Experiencing harassment

Most of the buskers are male. How strange then that most of the harassment I experience is from young males - glaring, sneering and throwing things. Bringing heterosexuality into question. If sexism were addressed on a global scale, racism and homophobia would collapse, that's my thought as I play tunes like The Butterfly, King of the Fairies and suchlike.

What people see is a fair-haired woman with glasses sitting on a stool playing the concertina and tapping her foot to the music, seemingly in a trance. Yes, the music is calming but all my senses are alert and I see people in all their guises, off-guard. People-watching is a great perk!

No to Nice!

To be known from the “No to Nice” campaign* can be a strength. I had to learn to sharpen my verbal skills on the streets in disputes with aggressive beggars, and other buskers setting up too close, so that I had to develop confidence and shed my anger. That experience has enabled me to have little political discussions with regular passers-by, give messages now and again to nice Americans (three in the last eleven days) about where 30% of their taxes are going.

We are ashamed, too, that our so-called leader offered the US the use of Shannon Airport for refuelling on their way to bombing Afghanistan.
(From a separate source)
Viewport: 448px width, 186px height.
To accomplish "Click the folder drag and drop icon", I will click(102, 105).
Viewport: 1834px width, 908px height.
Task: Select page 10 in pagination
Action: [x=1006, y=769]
I talk to the other “Europeans” about how the Nice Treaty and the Rapid Reaction Force have to be resisted, and give them information leaflets.

Walk with music

The life on the street is tough and rewarding. Rain is bad - no shelter or canopy on the streets. So are road works, aggressive beggars, and opportunistic thieves who have no respect. It is a solitary occupation because the motivation comes from the self so it is a pleasure meeting somebody like a Japanese harper who is happy to play some music with me, swapping tunes and doing a few gigs together.

It is a nice thought, sending all that music out into the atmosphere. Walk on an empty street, then walk again when music is being played and the whole street is transformed, people are transformed. Culture is the opposite of war, I think.

Note: * The "No to Nice Campaign" worked to persuade Irish citizens to vote against the Nice Treaty in the 2001 Irish referendum. One of the major reasons for opposing Ireland's joining concerned the treaty's enabling of a more integrated militarised Europe. The campaign was also closely linked with the "No to NATO" campaign.

Mary Begley is a parent and grandparent, an Irish-speaking Kerry woman, resident in Dublin, playing music in the pubs and streets and opposing war everywhere.